Berani juga dia becanda. Memang aku selalu menghindari kesan formal dalam
membangun komunikasi dengan siswa. Bagiku, dunia formal cenderung penuh dengan
kepura-puraan. Semuanya berlomba-lomba cari muka. Biasanya siswa akan manis di
depan, tetapi mengumpat di belakang. Jujur apa adanya tanpa gengsi adalah lebih
baik. Pastinya aku akan lebih mudah memahami dan mengarahkan mereka ke arah
yang lebih logis dan realistis. Bagaimanapun, ini hanya sebuah persepsi, bukan
berarti antiformal sama sekali.
“Kembali pada pertanyaanmu tadi. Begini, orang itu besar karena gagasannya.
Tanpa gagasan, kita hanya akan menjadi follower dari gagasan orang lain.
Tengoklah Bung Karno, bapak proklamator kita, presiden pertama Republik
Indonesia. Sang orator ulung. Kata-katanya jelas, tegas, lantang, bertenaga,
berkobar-kobar. Setiap pidatonya selalu membakar semangat perjuangan para
pemuda untuk merebut kemerdekaan Republik Indonesia. Itu semua karena Bung
Karno memiliki gagasan-gagasan hebat. Salah satu gagasannya luar biasa berani
dan sangat tegas pada waktu itu adalah gagasan politiknya. Apakah itu?
INDONESIA MERDEKA.
Gagasan utama tersebut ia perjuangkan melalui gagasan-gagasan penjelas, mulai
dari orasi-orasi politik yang berapi-api, pembentukan PNI, perumusan pancasila
sebagai dasar negara, sampai dengan persiapan proklamasi kemerdekaan. Tak hanya Bung Karno, Bung Tomo, Bung Yamin,
Bung Hatta dan para tokoh pergerakan lainnya pun turut serta mewujudkan gagasan
tersebut.
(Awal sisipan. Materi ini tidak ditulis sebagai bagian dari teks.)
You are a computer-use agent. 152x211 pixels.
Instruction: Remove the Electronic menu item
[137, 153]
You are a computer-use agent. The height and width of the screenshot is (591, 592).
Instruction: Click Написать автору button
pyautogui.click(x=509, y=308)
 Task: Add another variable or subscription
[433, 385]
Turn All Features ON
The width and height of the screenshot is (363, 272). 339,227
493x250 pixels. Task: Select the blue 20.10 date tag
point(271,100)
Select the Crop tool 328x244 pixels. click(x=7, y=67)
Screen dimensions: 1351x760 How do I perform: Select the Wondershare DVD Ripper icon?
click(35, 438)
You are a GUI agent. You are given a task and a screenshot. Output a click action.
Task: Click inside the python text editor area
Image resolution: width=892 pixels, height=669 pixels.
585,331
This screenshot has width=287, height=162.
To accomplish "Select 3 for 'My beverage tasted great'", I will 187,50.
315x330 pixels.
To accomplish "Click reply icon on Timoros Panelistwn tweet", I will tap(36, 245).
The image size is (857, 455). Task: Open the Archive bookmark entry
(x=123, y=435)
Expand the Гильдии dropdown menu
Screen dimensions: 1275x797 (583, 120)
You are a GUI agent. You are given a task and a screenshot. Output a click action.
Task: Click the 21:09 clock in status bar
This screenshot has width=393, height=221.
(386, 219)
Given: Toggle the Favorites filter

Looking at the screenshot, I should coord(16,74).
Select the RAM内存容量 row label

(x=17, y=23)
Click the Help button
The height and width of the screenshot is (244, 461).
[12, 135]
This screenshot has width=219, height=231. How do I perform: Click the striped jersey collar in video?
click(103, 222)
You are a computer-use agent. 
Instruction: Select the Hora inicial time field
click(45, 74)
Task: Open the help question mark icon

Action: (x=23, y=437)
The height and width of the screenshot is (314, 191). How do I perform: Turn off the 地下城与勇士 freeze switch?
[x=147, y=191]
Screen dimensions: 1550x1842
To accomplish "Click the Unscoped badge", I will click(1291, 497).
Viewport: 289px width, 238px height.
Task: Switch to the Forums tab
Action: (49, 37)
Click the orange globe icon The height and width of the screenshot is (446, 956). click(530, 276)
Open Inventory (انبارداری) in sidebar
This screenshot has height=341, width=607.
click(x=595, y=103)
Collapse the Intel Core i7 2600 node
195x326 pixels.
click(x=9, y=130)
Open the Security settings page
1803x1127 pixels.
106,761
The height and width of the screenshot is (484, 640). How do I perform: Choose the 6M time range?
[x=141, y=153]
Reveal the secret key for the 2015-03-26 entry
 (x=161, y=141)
Kalau saja Bung Karno dan
pendiri bangsa yang lain tidak memiliki gagasan mengenai Indonesia merdeka,
mungkin saja proklamasi itu tidak akan ada. Mungkin Indonesia akan manut
saja apa kata Jepang, Belanda, atau negara-negara lainnya yang berniat menjajah
negara kita tercinta.”
Kulihat jerawatnya terusik karena jidatnya berkerut. Pertanda ia serius
mendengarkan. Dan ia pun bertanya, “Oh, jadi kalau mau jadi orang besar harus
punya gagasan ya, Pak?”
“Ya harus!”
“Terus, gagasan Bapak apa?”
Hmm.. “Mencerdaskan kehidupan bangsa.”
”Ah, Bapak kopas pembukaan UUD’45.”
”Dasar anak zaman sekarang, beda benar sama anak zaman dulu.”
“Apa Pak, bedanya?”
“Kalau anak zaman dulu itu sekarang sudah tua, hahaha.... 2-1!”
“Bisa ae, si Bapak!”
“Yang jelas, gagasan utama itu harus didukung oleh gagasan-gagasan
penjelas. Sekarang giliran kamu yang jawab. Kaupunya gagasan? Apa gagasan
utamamu saat ini? Harus jelas!”
Lantang ia jawab, “Lulus SBMPTN ke FISIP UI, Pak.”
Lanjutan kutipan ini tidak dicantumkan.